Your prize is a swift kick in the nuts

May 07, 2012 13:35

I was writing up my thoughts on the short story portion Hugo ballot and I got distracted by a very bad story. I'd like to give my own personal award to the very worst piece of fiction I read from last year.

Here's the plot of story: Your boyfriend is a selfish asshole who works twelve-hour days and spends no time with you. You fall out of love with him, and finally you've had enough so you leave him. But you know he won’t let you go, so you try to leave no trace of where you've gone. You've signed on to colonize another planet, a dream of yours he mocked and called crazy.

But your stalker has the money and power, and a willingness to use any means possible to uncover where you’ve gone and he's coming for you.

Bribery, theft, digital trespassing. He'd used a little of each in increasingly desperate measure until he'd found her. He couldn't say he was proud of it, but what else could he have done? He'd been busy with the new dome. There'd been deals within deals to make; water contracts, space commitments, air rights. He'd even had to negotiate which hotel chain's signage would be most conspicuous from the main glidewalk. When he'd come up for air, she'd been gone. Her phone canceled. Her apartment vacated. He'd wasted weeks using conventional means to find her.

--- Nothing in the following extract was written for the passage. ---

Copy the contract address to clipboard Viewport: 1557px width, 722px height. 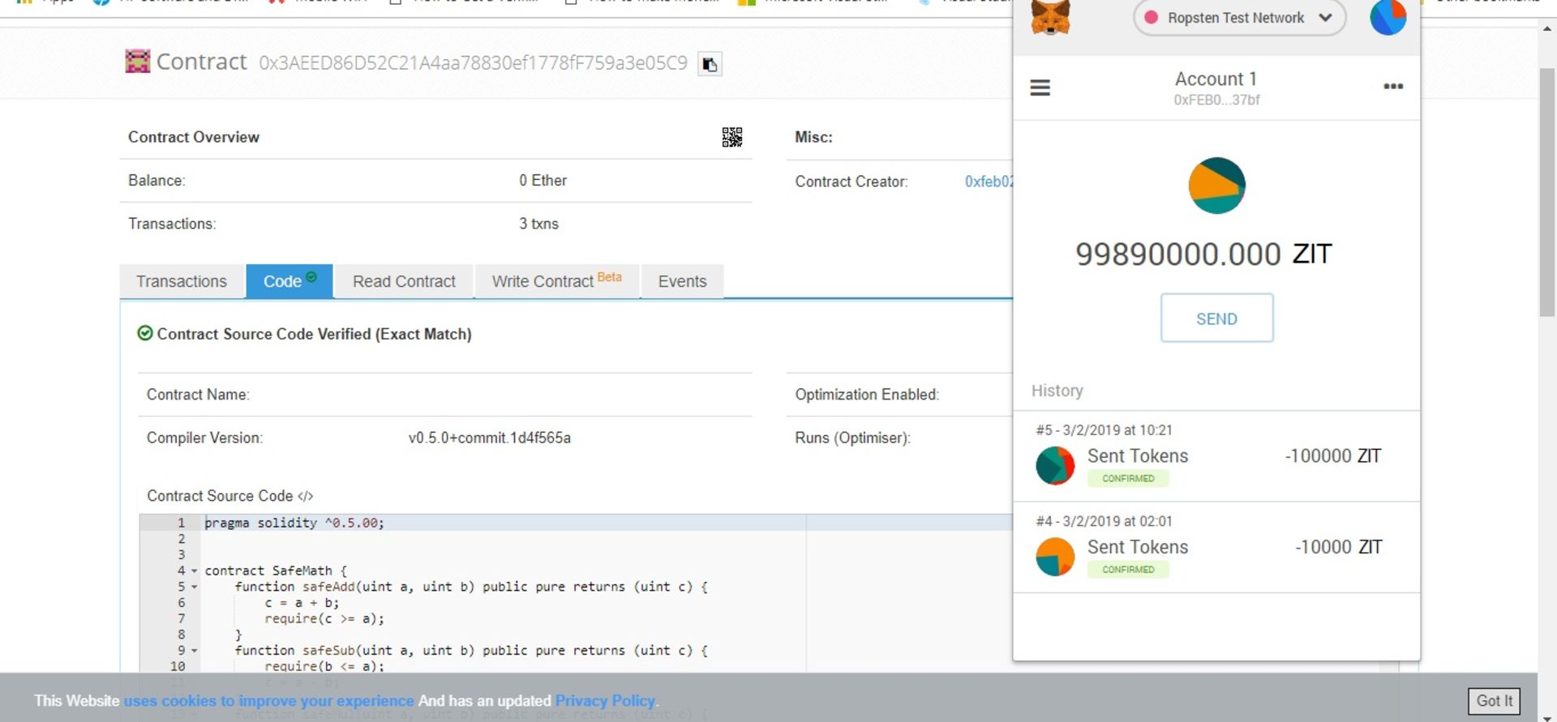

Horror story, right? Because we've reached that point in time where we can all recognize stalking as the misogynist act of violence that it is and not some romantic gesture that will eventually lead to lifelong love and happiness between the stalker and stalkee?

No, of course we haven't. The story's told from the stalker's point of view and it's sooooo romantic he wants to reclaim his love object.

The attendant gives a little schoolgirl swoon. Love, she whispers.

Apparently Trent Bishop, stalker, is so super awesome all his friends want to go with him.

"You got me through college and into law school," Carter went on. "Made me stay when I wanted to quit. Kept me straight when I wanted to wash it all away in a sea of drugs. Convinced me that what happened to me mattered-to me."

Trent peered at Carter's face, but the man refused to meet his gaze. "Carter, this is too big a decision to make out of some sense of loyalty."

Carter just laughed and said, "I know."

The punchline is that stalker Bishop will be an sick old man by the time he see here and everyone thinks that his ex-girlfriend Irene, who ran away from Bishop, will be pining for his presence and his old man grope.

At first, I thought this was a darkly comic sendup of the worst that science fiction has to offer, because how could a line like:

Maybe she understands all too well. Her concern is more than professional. Yes, of course. How many greats, he asks, lie between his sperm and her granddaughter-hood.

Or

It's hazy, those early days. Everyone slept with everyone then. Babies were the colony's future and few wombs went unfilled.

be something I'm supposed to take seriously? Wimmen, we're all about making the babies and worshiping ancestral sperm, when we're not being convenient prizes for men to win or motivation for their stories.

But apparently I am, because Trent Bishop is the most awesome guy in town and everyone adores him, some more than others.

"I accepted the way things are a long time ago," he [Carter] said. "Instead, I get to build a world."
"For them?" she asked.
"For him."

Yes, that's the kicker, the best friend who followed Bishop to another planet is secretly in love with Bishop and devoted his life aiding and abetting the stalking just to be close to his True Wuv.

Excuse me while I puke.

Winner of worst 2011 story is "The Architect of Heaven" by Jason K. Chapman.